In 1915 worden de NOLS-spoorlijnen voorzien van hectometerpalen.


Excursie voor de pers

Een jaar na de opening van het laatste traject organiseert de directie van de NOLS op 31 juli en 1 augustus 1911 een excursie voor de pers. Een extra trein rijdt het complete traject van de NOLS. De directie van de NOLS hoopt op die manier schrijvend Nederland te overtuigen goed werk te hebben verricht en te laten zien door welk schitterend gebied de spoorlijn is aangelegd. Het is de bedoeling dat de journalisten in hun krant een verslag van de reis publiceren. Op die manier lokt de NOLS toeristen en daarmee reizigers voor de NOLS naar het noordoosten van Nederland. De reis begint in Zwolle. De trein vertrekt om 9.15 uur van het station. De overnachting vindt plaats in Assen. Tijdens de excursie zijn in diverse plaatsen activiteiten georganiseerd. Ook een bezoek aan de strokartonfabriek "Ons Belang" in Stadskanaal maakt deel uit van het programma. Na aankomst van de trein om 18.20 uur in Zwolle eindigt de excursie met een feestmaal in Zwolle. In totaal 41 journalisten van diverse kranten nemen deel aan de trip. In de dagen na de excursie verschijnen in diverse kranten in Nederland uitgebreide verslagen.


Problemen met de gebouwen

In 1911 deelt de directie van de NOLS in het jaarverslag mee dat bij een aantal gebouwen de muren verzakken.
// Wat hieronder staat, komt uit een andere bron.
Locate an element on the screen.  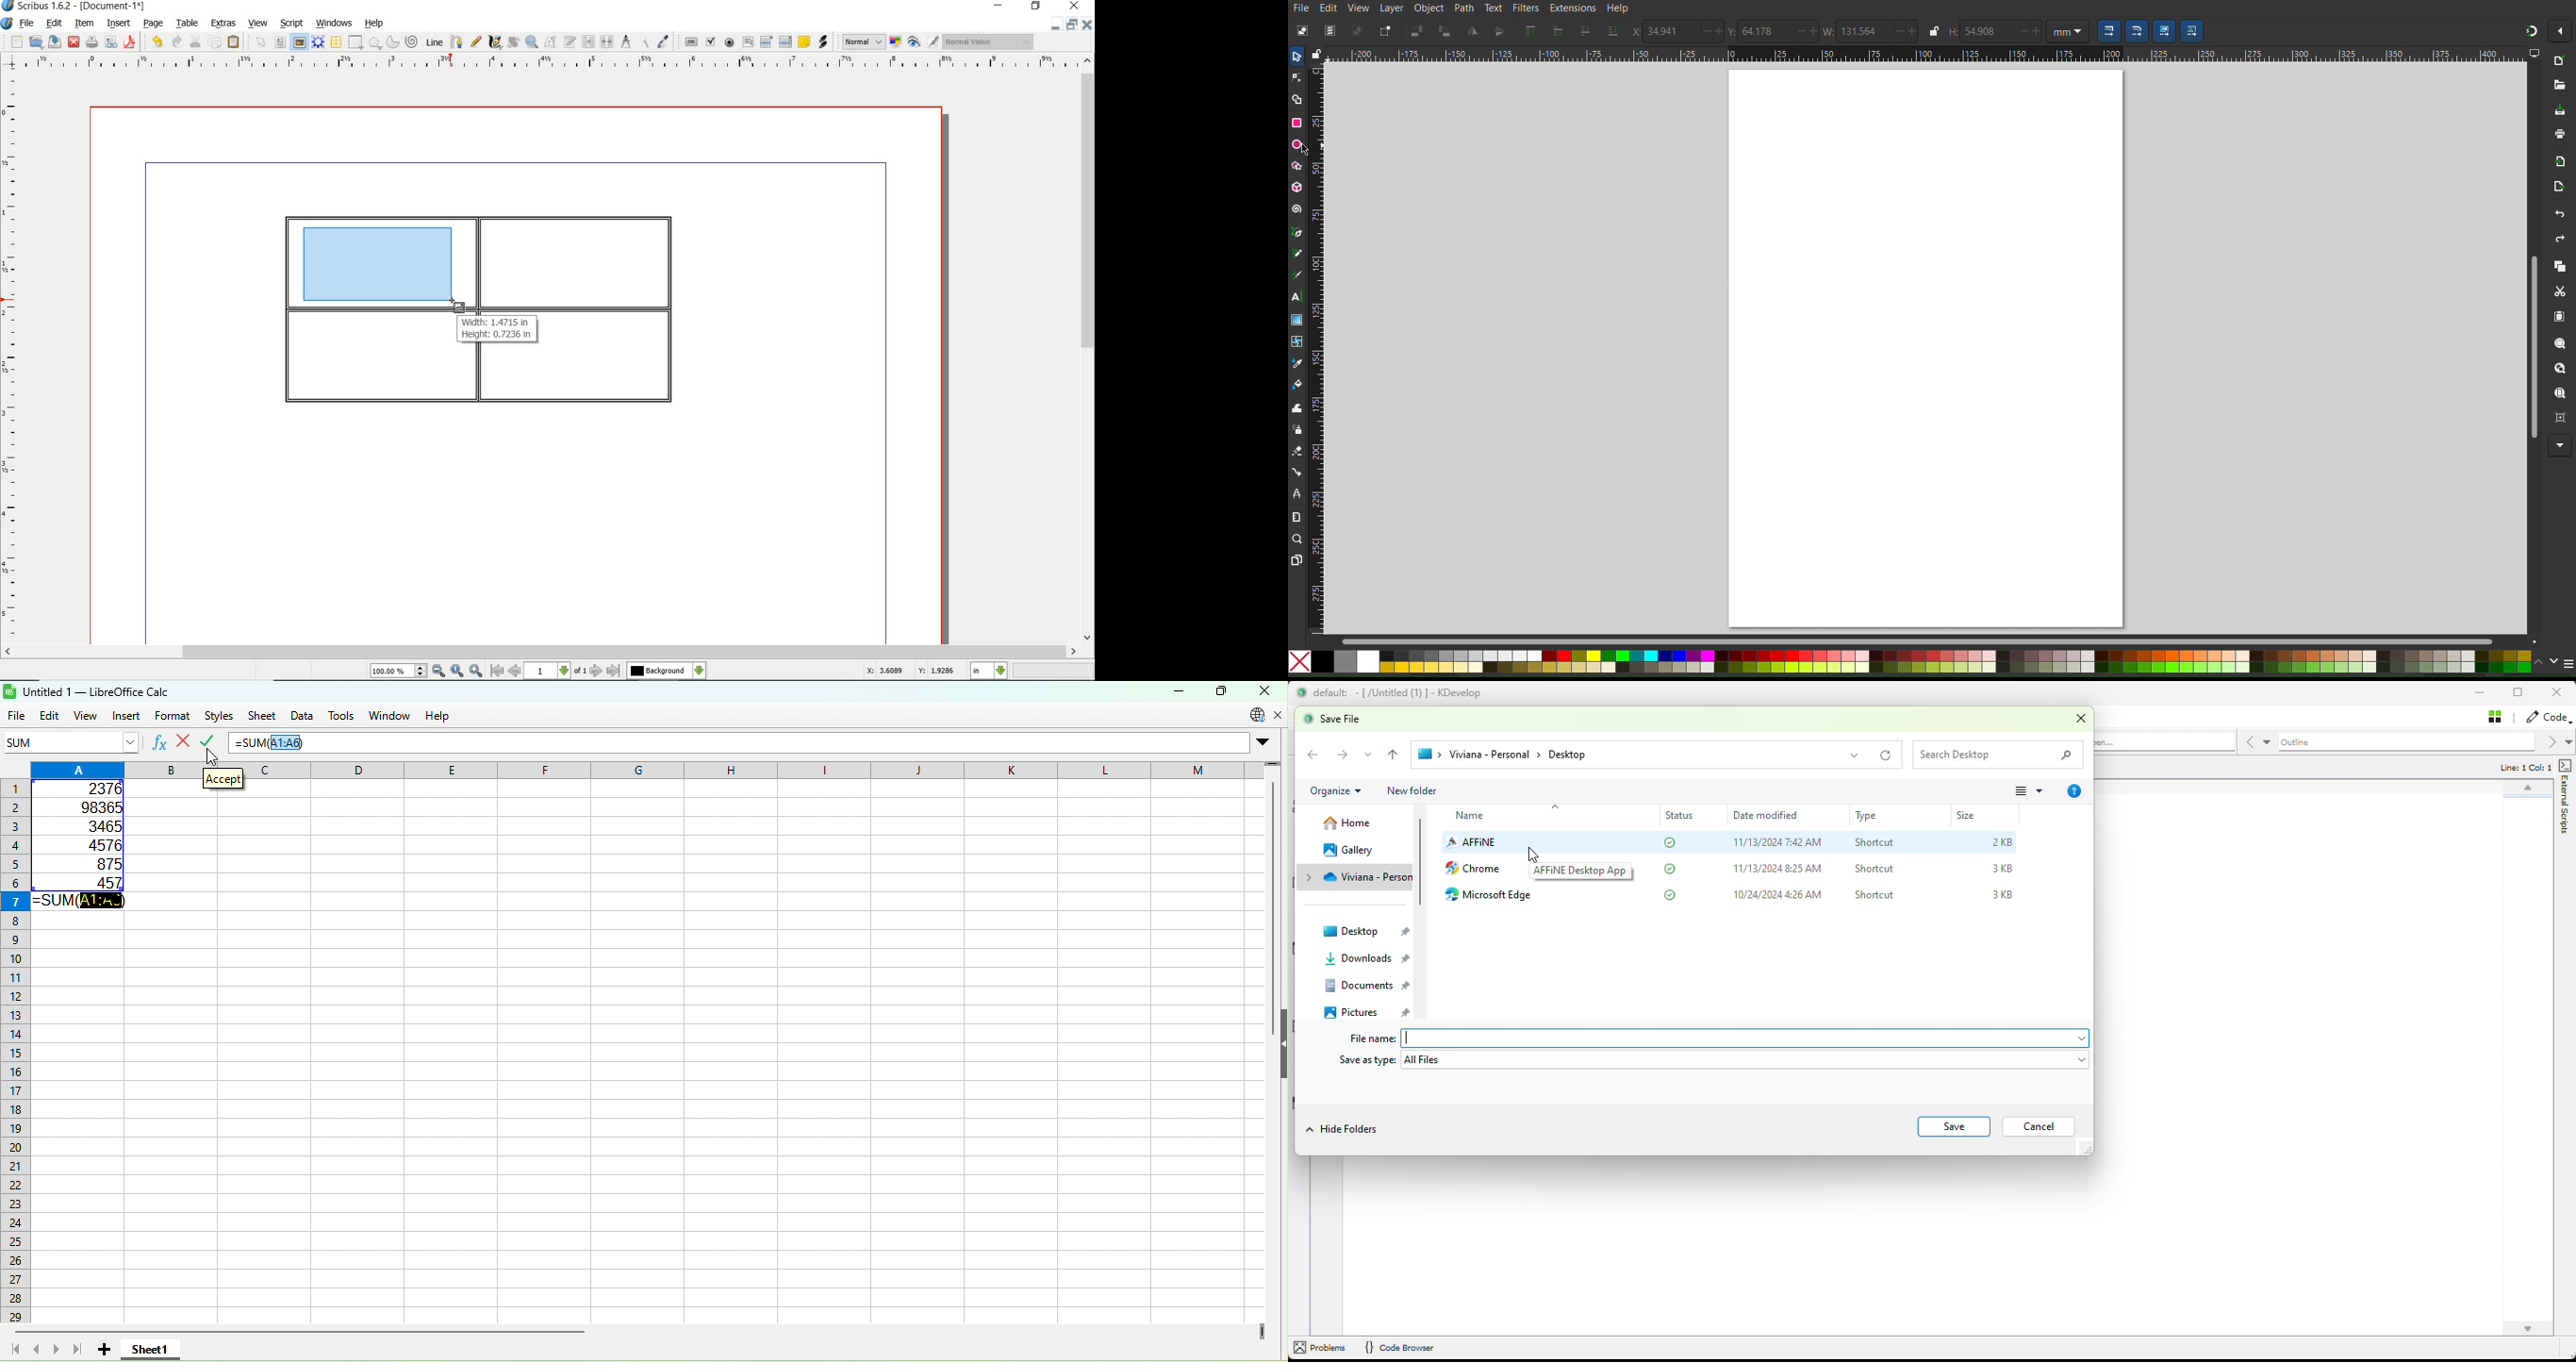
Help is located at coordinates (440, 715).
Ze meldt tevens dat maatregelen zijn genomen om de problemen op te lossen. Eind 1912 moeten alle gebouwen er piekfijn uitzien. De maatregelen kunnen niet verhinderen dat diverse muren lijden aan vochtproblemen. Vooral de muren die regelmatig in de wind en de regen staan. Een aannemer voorziet deze muren geheel van plamuur. Bij sommige stations zijn de problemen zo groot dat uiteindelijk het hele stationsgebouw onder de plamuur verdwijnt. Het stationsgebouw van Nieuw-Amsterdam en de locomotievenloods in Coevorden ondergaan deze behandeling in 1913. Langs het traject Stadskanaal - Delfzijl voorzien de Staatsspoorwegen in 1914 verschillende gebouwen van bepleistering aan de buitenmuur. In 1915 worden de westelijke gevelmuren van de stations- en haltegebouwen in Gramsbergen, Rolde en Bergentheim voorzien van bepleistering. De stations krijgen hierdoor een heel ander en eentoniger uiterlijk. De motieven, die rond de ramen aangebracht zijn, verdwijnen onder de verf.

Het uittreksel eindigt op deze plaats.